> Source excerpt
Recently I had to talk harshly to my daughter about the responsibilities of family members. Although I would like to think of it as a scolding, all parents of teenagers know that there is no such thing. There are only fights. But it got me thinking about the responsibilities, rights and privileges of family members.
At some point in their life, most parents of teenage children would have asked a question very similar to the one Cypher asked in Matrix, “Why, oh, why didn’t I take the blue pill?” Did I really have to have these kids? Don’t get me wrong, I have no particular beef with my children, they are both very nice kids. Besides, I am not at all a demanding parent, which makes everything work out quite nicely. But this general question still remains: Why do people feel the need to have children?

> Given material
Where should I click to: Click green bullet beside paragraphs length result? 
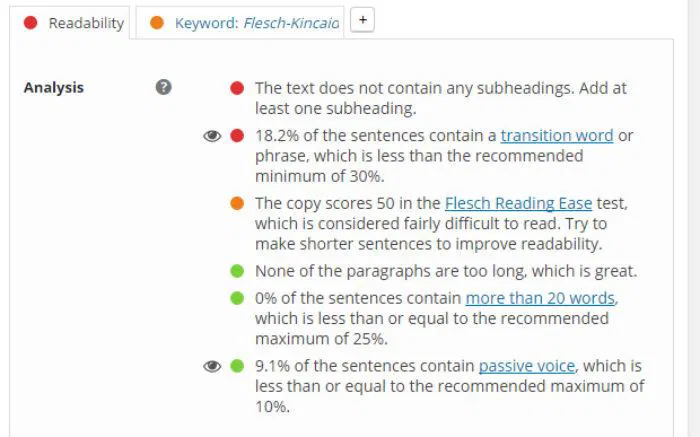(237, 271)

> Problem description
Decide whether each statement agrees with the parenting excerpt, answering yes or no and quoting the deciding words: (a) The writer considers the harsh talk with the daughter a scolding. (b) The writer describes both children as very nice kids. (c) The writer claims to be a demanding parent. The data has no part in this.

> Task solution
(a) No: "all parents of teenagers know that there is no such thing. There are only fights."
(b) Yes: "they are both very nice kids."
(c) No: "I am not at all a demanding parent"